Introducing Automatic Data Expirationby William Grosso, author of Java RMI
Developers building frameworks or distributed programs (or frameworks for distributed programming) face challenges that are somewhat different from those facing developers building stand-alone applications. One of the more interesting problems is simply trying to find simple and convenient algorithms for determining when data and object references are no longer valid or need to be refreshed. The difference between data your application owns and data that originates in, and is changed by, someone else's code (possibly running in a distinct simultaneous process) is enormous.
The choices you make when handling such information often determine whether an application can scale to enterprise-level performance. For example, suppose you modify a client-server application by adding a client-side cache for frequently accessed data. Because the data is available locally, fewer client-side operations will result in calls to the server. The application will be more responsive to end users, and this performance improvement will be evident regardless of how many clients are using the server, or how busy the server is. Moreover, because the client fetches data less often, the client will put less stress on servers and use less network bandwidth. By making a simple change to the client, and without changing the server at all, you've improved the performance and scalability of the application.
On the other hand, you need to be careful when caching information. If the client frequently displays out-of-date or incorrect information, you will have improved the application's performance at the cost of functionality. This is not a good tradeoff to make.
This is the first article in a three-part series about how to expire or update data automatically, will explore the basics of data expiration. The goal is to present the main issues and work through the standard solutions. I'll start by reviewing six real-world cases where data expiration is necessary
and then discuss what they have in common. After laying this groundwork, I'll present a series of solutions
-- starting with a very simple solution that doesn't work very well, and gradually improving it until
we've reached two fairly nice solutions (one based on using a
TreeSet to build an index and
one similar to the way Tomcat solves the problem for session keys). I'll wind things down by summarizing what's really required to do data expiration right.

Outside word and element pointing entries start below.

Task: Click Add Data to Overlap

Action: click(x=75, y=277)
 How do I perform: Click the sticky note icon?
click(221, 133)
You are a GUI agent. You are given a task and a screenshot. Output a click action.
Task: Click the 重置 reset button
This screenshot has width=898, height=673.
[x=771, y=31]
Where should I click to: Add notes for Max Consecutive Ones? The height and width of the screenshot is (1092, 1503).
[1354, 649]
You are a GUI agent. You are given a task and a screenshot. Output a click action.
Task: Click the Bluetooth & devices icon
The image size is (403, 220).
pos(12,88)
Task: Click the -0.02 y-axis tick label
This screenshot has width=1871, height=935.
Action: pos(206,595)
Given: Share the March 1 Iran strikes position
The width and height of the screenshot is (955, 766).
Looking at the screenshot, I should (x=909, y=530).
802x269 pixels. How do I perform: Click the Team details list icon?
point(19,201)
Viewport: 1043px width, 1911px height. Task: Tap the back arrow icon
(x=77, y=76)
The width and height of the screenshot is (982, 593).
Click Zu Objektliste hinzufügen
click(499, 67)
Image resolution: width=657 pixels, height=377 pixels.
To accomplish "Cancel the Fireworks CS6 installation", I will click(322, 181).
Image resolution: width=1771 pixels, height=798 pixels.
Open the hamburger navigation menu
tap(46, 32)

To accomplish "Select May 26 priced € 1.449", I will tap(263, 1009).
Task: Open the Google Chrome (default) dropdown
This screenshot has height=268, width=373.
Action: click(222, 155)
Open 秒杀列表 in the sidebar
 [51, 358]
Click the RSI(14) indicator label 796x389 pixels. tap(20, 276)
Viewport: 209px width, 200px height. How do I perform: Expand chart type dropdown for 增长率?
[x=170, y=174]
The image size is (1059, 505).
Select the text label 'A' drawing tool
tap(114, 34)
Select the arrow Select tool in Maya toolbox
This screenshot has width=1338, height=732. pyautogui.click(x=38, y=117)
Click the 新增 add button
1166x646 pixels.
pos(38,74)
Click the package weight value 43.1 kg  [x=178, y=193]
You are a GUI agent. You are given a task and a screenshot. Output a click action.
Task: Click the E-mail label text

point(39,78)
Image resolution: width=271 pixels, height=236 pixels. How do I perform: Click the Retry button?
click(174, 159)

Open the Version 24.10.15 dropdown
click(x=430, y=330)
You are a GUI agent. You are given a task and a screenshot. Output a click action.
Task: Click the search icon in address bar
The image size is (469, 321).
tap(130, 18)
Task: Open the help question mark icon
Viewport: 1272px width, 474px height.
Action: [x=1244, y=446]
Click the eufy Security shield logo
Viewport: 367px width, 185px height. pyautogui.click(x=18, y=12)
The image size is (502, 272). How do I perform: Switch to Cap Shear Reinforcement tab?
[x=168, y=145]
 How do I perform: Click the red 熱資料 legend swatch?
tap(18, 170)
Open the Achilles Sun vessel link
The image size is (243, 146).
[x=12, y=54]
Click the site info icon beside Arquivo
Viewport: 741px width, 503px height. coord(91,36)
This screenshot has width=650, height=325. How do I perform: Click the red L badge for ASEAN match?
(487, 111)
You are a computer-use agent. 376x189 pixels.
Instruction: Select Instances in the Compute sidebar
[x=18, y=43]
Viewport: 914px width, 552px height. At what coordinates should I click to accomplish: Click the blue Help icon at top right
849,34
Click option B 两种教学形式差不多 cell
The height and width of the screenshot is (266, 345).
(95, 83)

The second article will pick up where the first one left off and introduce a generic datastructure, which I've named HashBelt, that quite nicely solves many of the problems involved in data expiration. As an example of how to use a HashBelt, I'll incorporate it into the
RemoteStubCache object that was first introduced as part of my earlier series on Command Objects in distributed programming.
The source code for this article can be downloaded here.
Before You Start
This article is not for people who are just starting to program, or just starting to program in Java. While I am going to cover almost everything you need to know about data expiration, I'm not going to explain the basics of Java coding. If you don't know how to use the collection libraries, haven't written a distributed program before, or don't have a good grasp of what the
synchronized keyword does, you'll probably have trouble reading these articles. To learn more about the basics of distributed programming and writing multi-threaded code, I recommend my book, Java RMI. In addition to covering RMI, it covers most of the basic design and coding decisions involved in building distributed applications.
In addition, the code examples in these articles use generics quite heavily. This is especially true in the second article. More information about the new generics facilities can be obtained from the generics specification . A friendlier introduction can be found in the third article in my series on command objects.